Problems to work on »
a) According to the passage on the EU move to T+1 settlement, on what date will the European migration to T+1 take place?
b) Continue the passage on the EU move to T+1 settlement from the point where it ends.

Quoted text »
To support the transition to T+1, the “EU T+1 Industry Committee” published it’s High-Level Road Map on 30 June 2025[4]. The roadmap contains a series of recommendations designed to assist market participants in identifying and addressing critical operational considerations in readiness for firm’s planning, budgeting and implementation of securities settlement target operating model changes. The 60-page report contains over 59 recommendations  split across key aspects of the securities settlement process. The EU T+1 Industry Committee recommends that several actions take place as soon as possible or latest by Q3 2025. This underscores how firms’ need to prioritise planning for EU T+1 as soon as practically possible.

Partnering with Northern Trust

Following the successful implementation of T+1 in North America, we look forward to leveraging our global presence and capabilities to support clients as they begin preparation for the European migration to T+1 on 11 October 2027.

Extracted information »
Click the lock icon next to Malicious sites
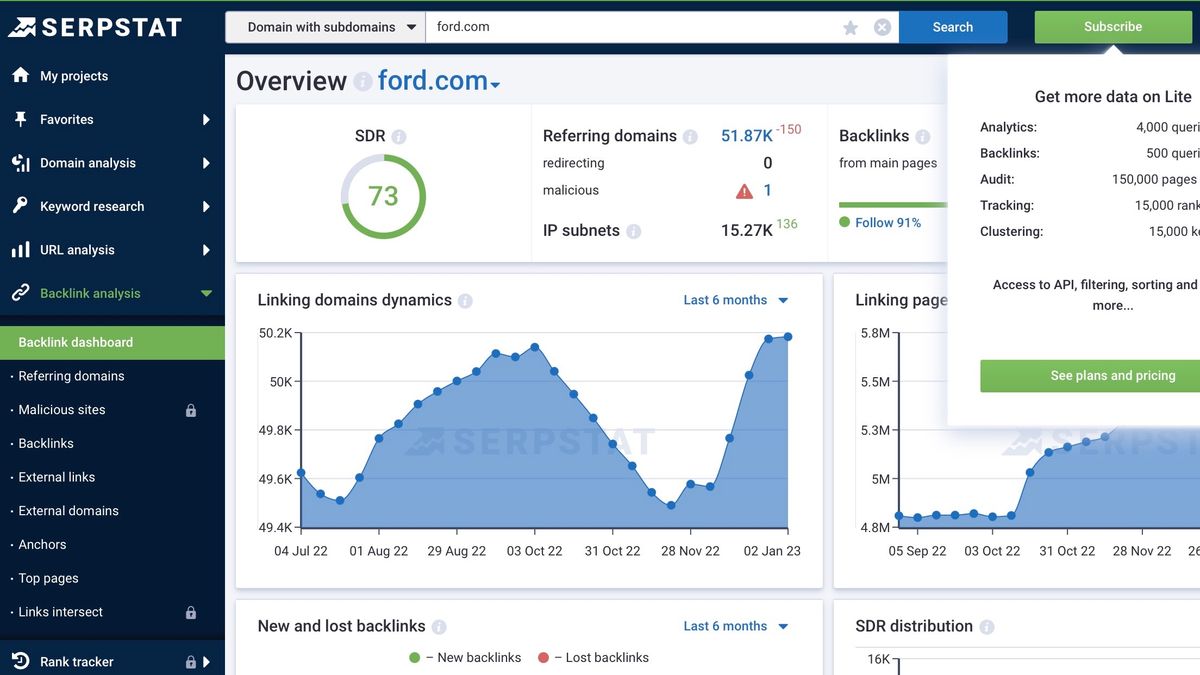This screenshot has width=1200, height=675. tap(190, 410)
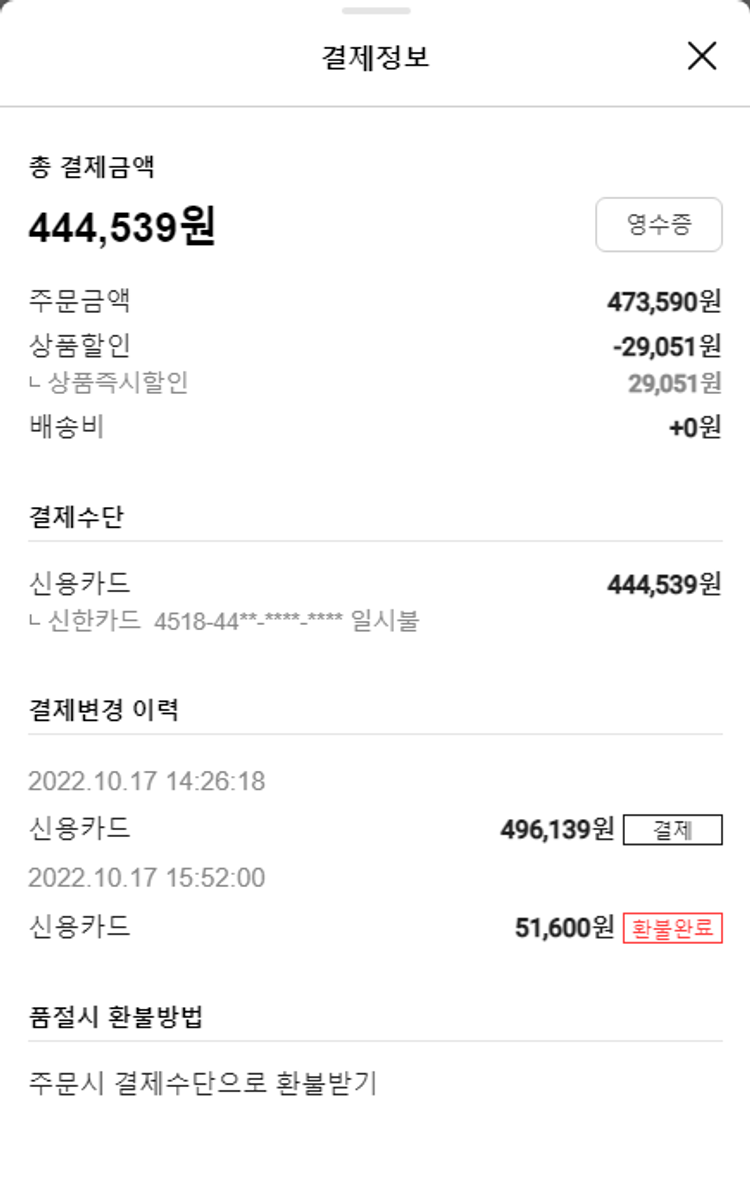Select the 상품할인 row label
This screenshot has height=1203, width=750.
80,345
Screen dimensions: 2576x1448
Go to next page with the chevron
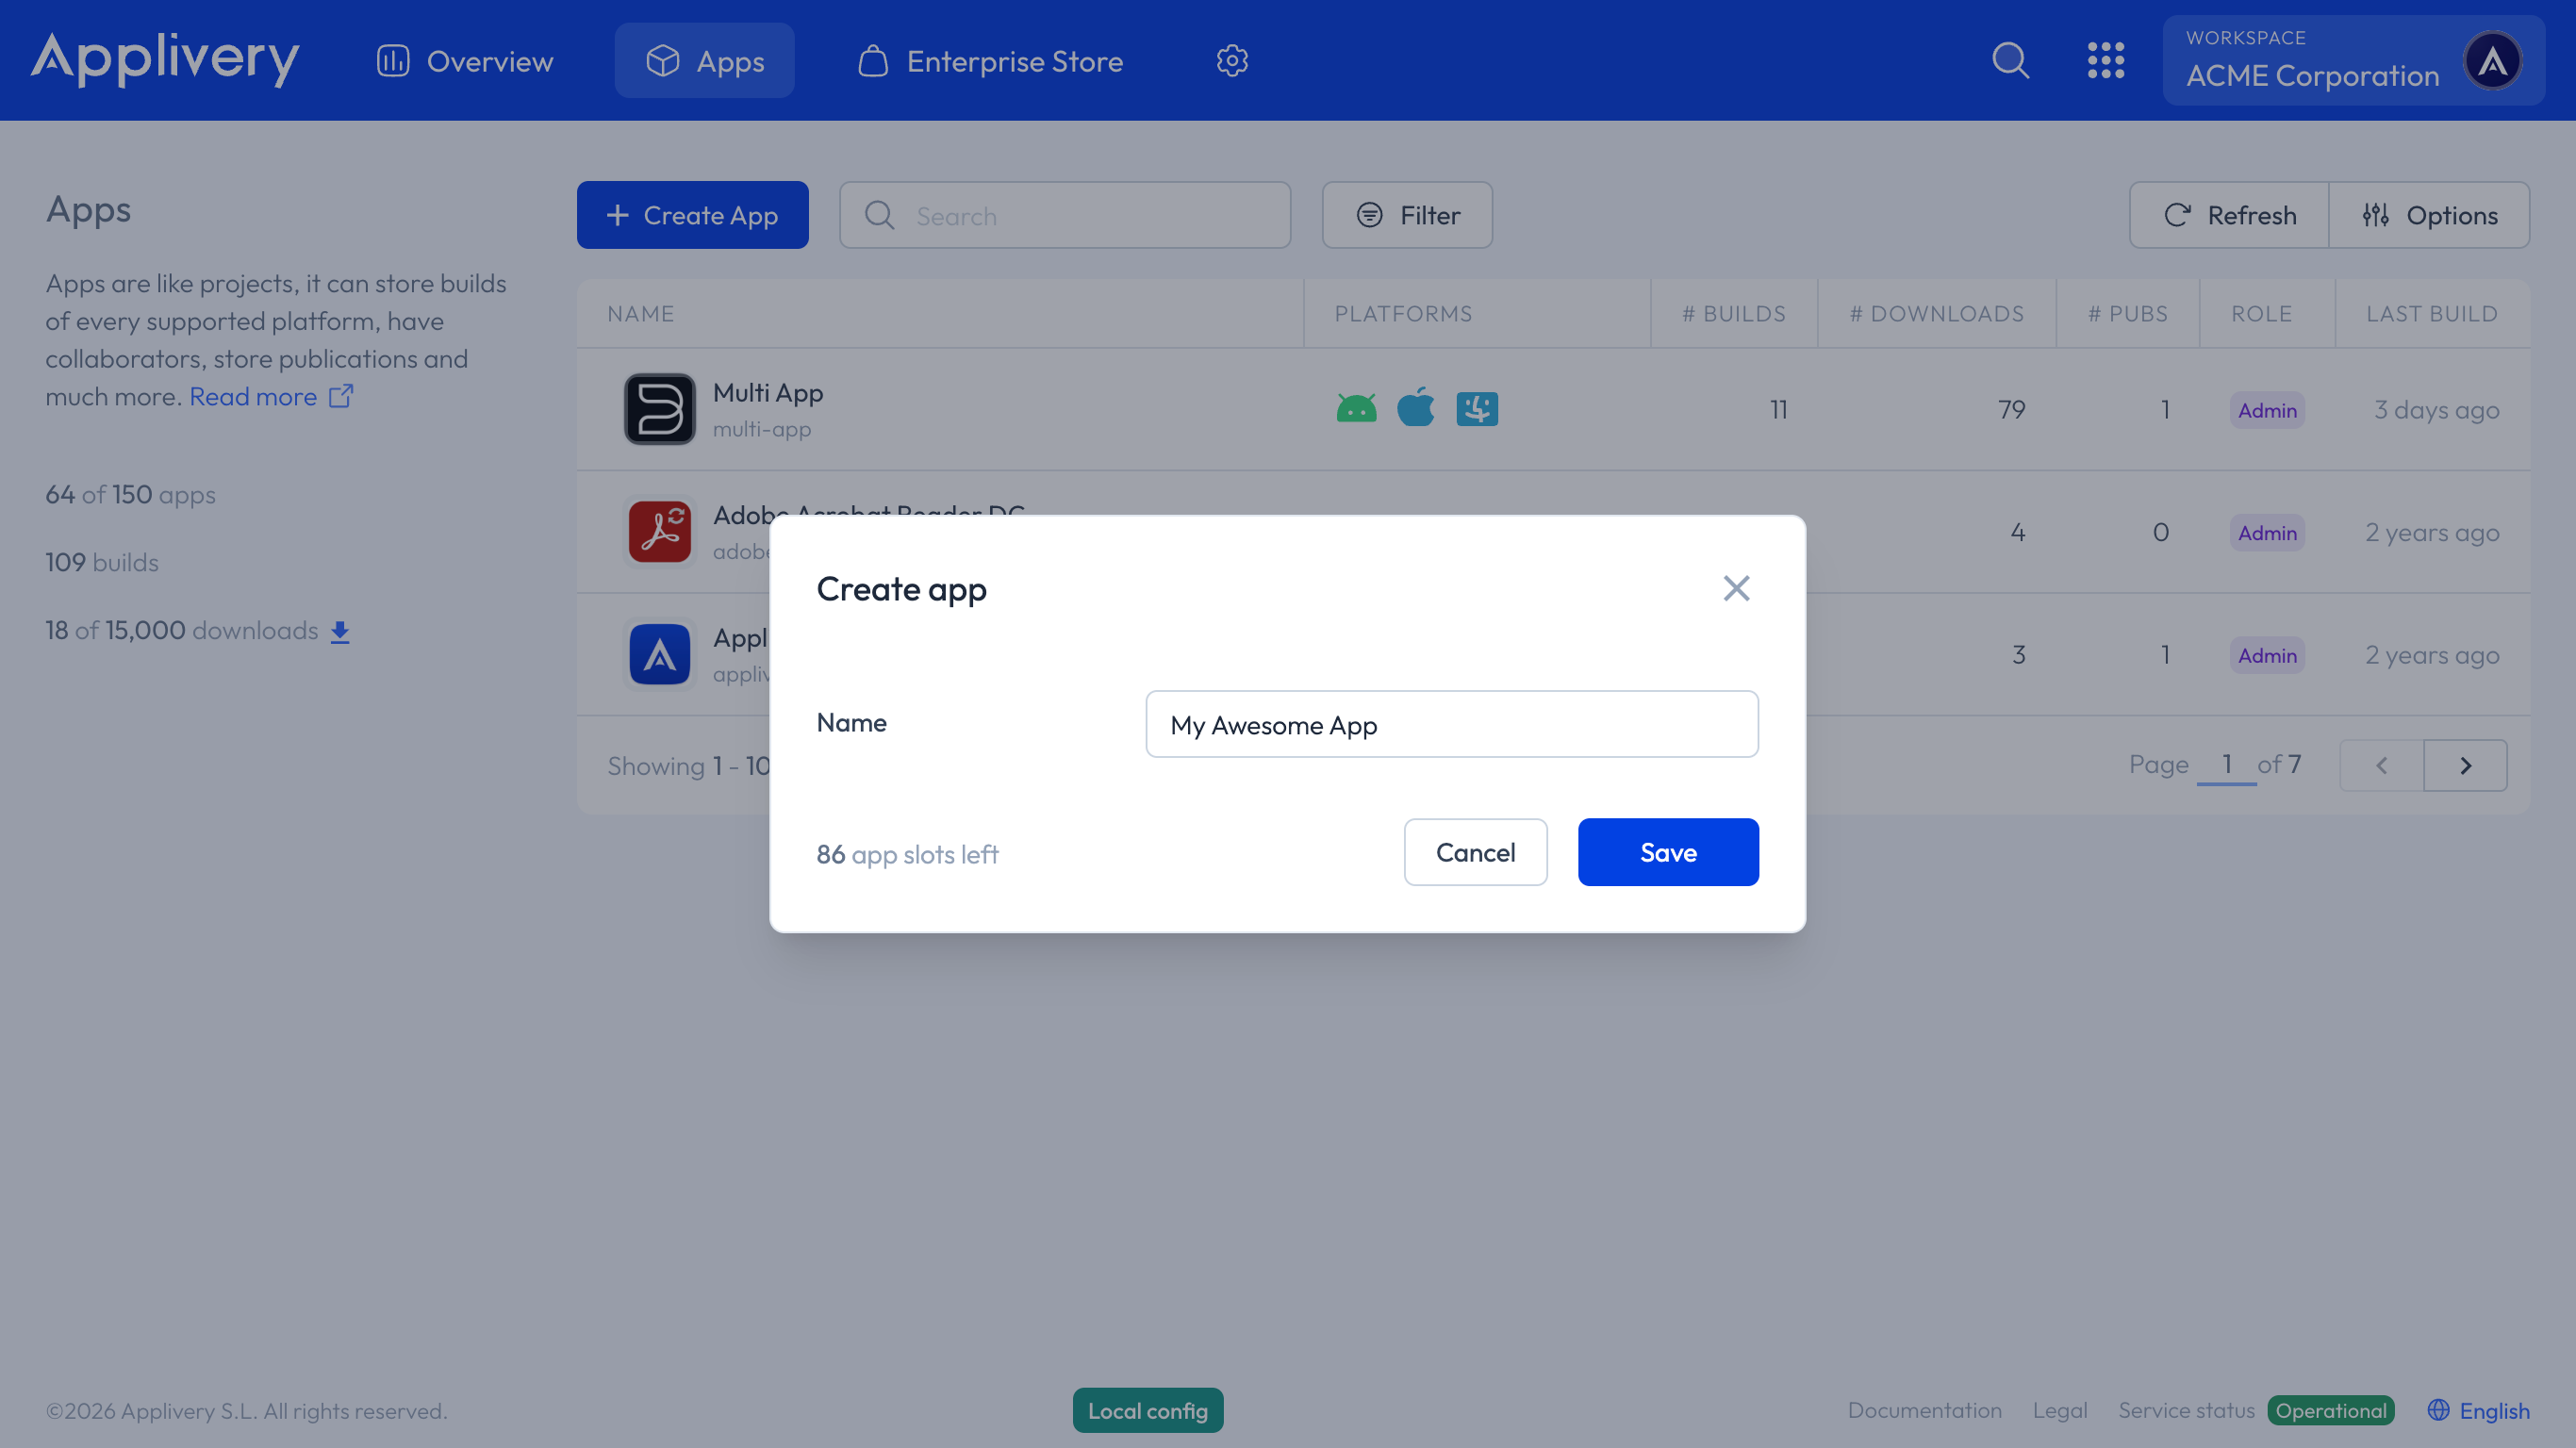point(2465,765)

Answers to the exercises »
a) 11 October 2027

b)
It is important firms begin to prepare for this transition by:

  • Establishing an internal enterprise-wide T+1 program and participating in relevant industry stakeholder groups, to increase education and information gathering, supporting the analysis and operating model design of the European T+1 migration (e.g., timelines, regulatory and industry guidelines, testing schedules etc).
  • Engaging with counterparties and intermediaries to understand their preparedness, operating model analysis and how their systems, processes and needs may evolve due to enhancements (e.g., reviewing counterparties’ and intermediaries’ specific needs).
  • Preparing an impact assessment of internal and external security settlement processes to identify and plan for enhancements across the trade lifecycle where required (e.g., settlement root cause analysis, removal of manual intervention, automation, efficient use of UTI etc) such as reviewing trading systems, trade support and confirmations.
  • Identifying ancillary services such as funding, financing and securities lending to ensure there is an accurate understanding of the impact of T+1 on liquidity and costs such as reviewing trade funding and payment systems, ETFs and fund redemptions and any alterations to the recall process for securities lending.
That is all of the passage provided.